Ternyata kami mendapat supir taksi yang cukup suka berbincang. Ia bicara ngalor ngidul, pria di depanku menimpalinya sesekali dengan jawaban singkat tanpa maksud memperpanjang obrolan. Si supir pun terdiam melihat orang di sebelahnya tampak enggan menjadi lawan bicaranya.

Sampai di bandara, dengan segera Teteh dan pria tadi menyelesaikan masalah pembayaran. Lalu ia pergi sambil mengucap salam.

Ku pikir akan melihatnya lagi di area check in, ternyata tidak. Sebenarnya ada sedikit bentuk harapan di dalamnya.

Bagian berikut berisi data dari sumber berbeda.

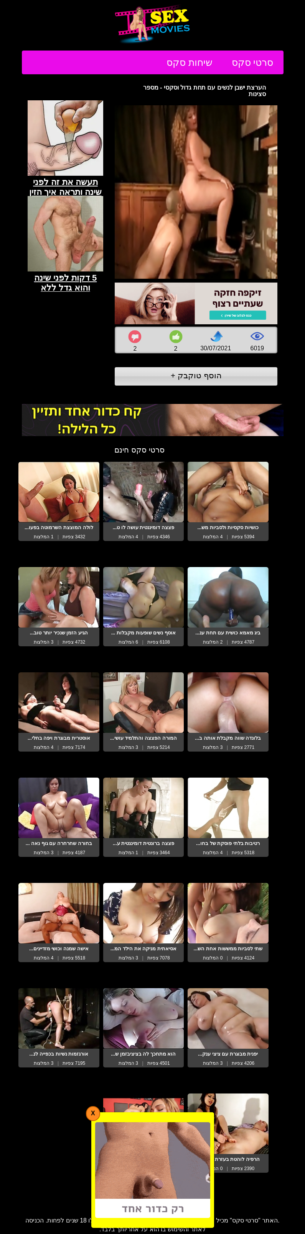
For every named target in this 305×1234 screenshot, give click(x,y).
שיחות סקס (190, 62)
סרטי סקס (253, 62)
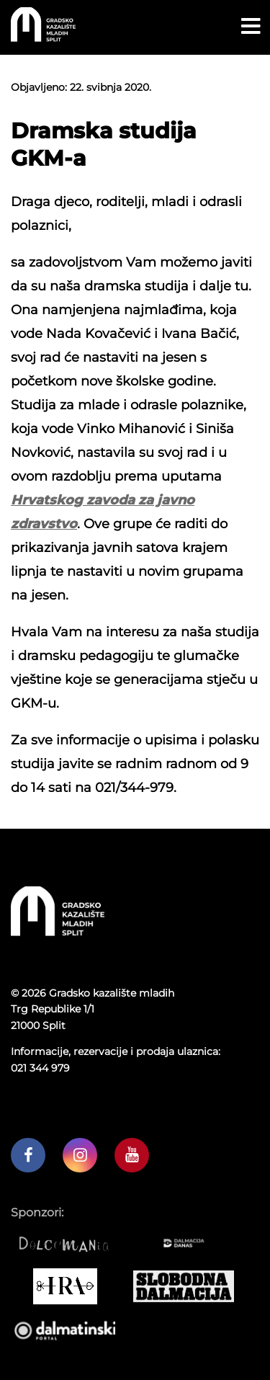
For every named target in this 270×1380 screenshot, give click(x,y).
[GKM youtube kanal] (131, 1155)
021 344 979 (40, 1067)
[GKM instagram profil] (80, 1155)
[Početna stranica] (43, 38)
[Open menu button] (250, 27)
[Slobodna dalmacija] (189, 1286)
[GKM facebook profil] (28, 1155)
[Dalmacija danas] (189, 1243)
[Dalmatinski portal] (70, 1330)
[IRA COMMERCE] (70, 1286)
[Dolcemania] (70, 1243)
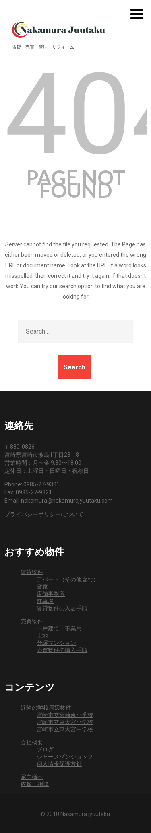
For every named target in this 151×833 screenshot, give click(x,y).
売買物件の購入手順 (62, 650)
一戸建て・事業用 (59, 628)
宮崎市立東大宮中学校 (65, 729)
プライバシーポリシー (32, 514)
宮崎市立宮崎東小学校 (65, 715)
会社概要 (32, 742)
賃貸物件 (32, 572)
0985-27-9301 (41, 484)
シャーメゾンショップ (65, 756)
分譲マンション (56, 643)
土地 (42, 635)
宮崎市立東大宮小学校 (65, 722)
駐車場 (45, 601)
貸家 (42, 586)
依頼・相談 (35, 784)
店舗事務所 (51, 594)
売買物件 (32, 621)
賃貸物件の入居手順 (62, 608)
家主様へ (32, 777)
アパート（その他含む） (68, 579)
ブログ (45, 749)
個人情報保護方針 (59, 764)
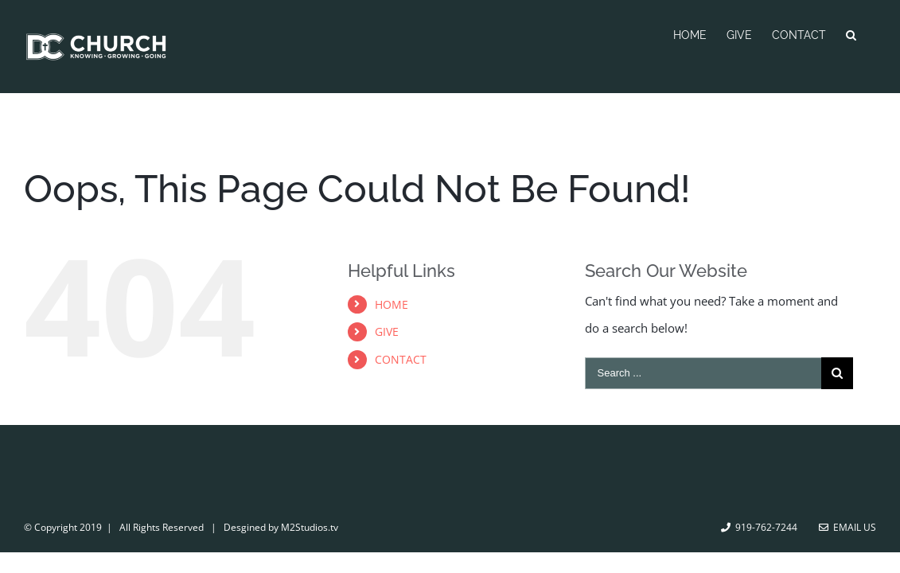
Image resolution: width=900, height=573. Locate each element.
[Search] (871, 33)
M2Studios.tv (309, 527)
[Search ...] (703, 373)
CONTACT (401, 359)
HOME (391, 304)
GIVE (387, 331)
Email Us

Langit belum juga cerah. Suasana bandara semakin ramai sejak pukul tiga pagi. Teteh check in, lalu masuk ke area tunggu. Kalau menuruti keinginan, harusnya aku langsung pergi ke lantai satu menuju mushola. Tapi entah kesambet apa, aku ingin sedikit menunjukkan ‘aku adik yang agak baik’. Dari atas ku perhatikan Teteh sampai ia melewati gate 8. Dan tada... aku melihat pria itu lagi.
 ***
Beberapa hari kemudian aku bercerita tentang kejadian itu pada Onee.  Satu pertanyaannya “Siapa namanya?”. Beneran aku tak tahu. Bahkan seingatku saat kejadian sama sekali tak teringat untuk bertanya siapa namanya. 

Satu yang paling ku ingat, malam itu hujan turun.